GPCI sendiri dalam keterangan resminya pekan lalu mengatakan sembilan orang WNI yang tergabung dalam misi kemanusian ini yakni, Ust. Herman Budianto Sudarsono dan Ronggo Wirasanu di Kapal Zapyro, Andi Angga Prasadewa di Kapal Josef, As’ad Aras Muhammad di Kapal Kasr-1, Hendro Prasetyo di Kapal Kasr-1, Bambang Noroyono di Kapal BoraLize, Thoudy Badai Rifan Billah di Kapal Ozgurluk, Andre Prasetyo Nugroho di Kapal RIM, serta Rahendro Herubowo di Kapal Ozgurluk.
Di sisi lain, Israel pada Hari Senin berjanji untuk memblokir kapal-kapal dalam armada tersebut, Otoritas Israel menolak klaim kekurangan bantuan, dengan mengatakan bahwa wilayah Palestina "dibanjiri" dengan pasokan.

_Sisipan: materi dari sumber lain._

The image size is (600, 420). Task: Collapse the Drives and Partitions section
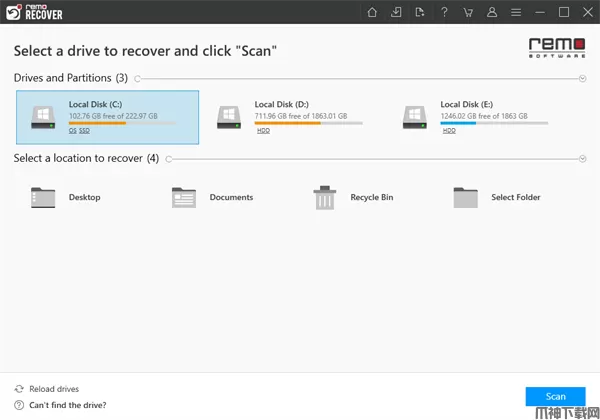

The Times of Israel melaporkan, Angkatan Laut Israel telah mencegat misi kemanusiaan tersebut dengan pasukan komando AL Israel menaiki kapal pertama di laut lepas Siprus. Sedikitnya 16 kapal dilaporkan berhasil dicegat hingga Senin sore.
BACA JUGA:
Perdana Menteri Benjamin Netanyahu memuji langkah Angkatan Laut Israel yang mencegat kapal-kapal yang tergabung dalam Global Sumut Flotilla pada Hari Senin.
Yvonne menekankan, Kementerian Luar Negeri RI "mendesak Israel melepaskan seluruh kapal dan awak misi kemanusiaan internasional yang ditahan, serta menjamin kelanjutan penyaluran bantuan kemanusiaan kepada rakyat palestina sesuai hukum humaniter internasional."
"Kemlu melalui Perwakilan RI terkait akan terus memantau perkembangan situasi, melakukan verifikasi posisi dan kondisi wni, serta menyiapkan Langkah perlindungan sesuai kebutuhan di lapangan," pungkas Yvonne.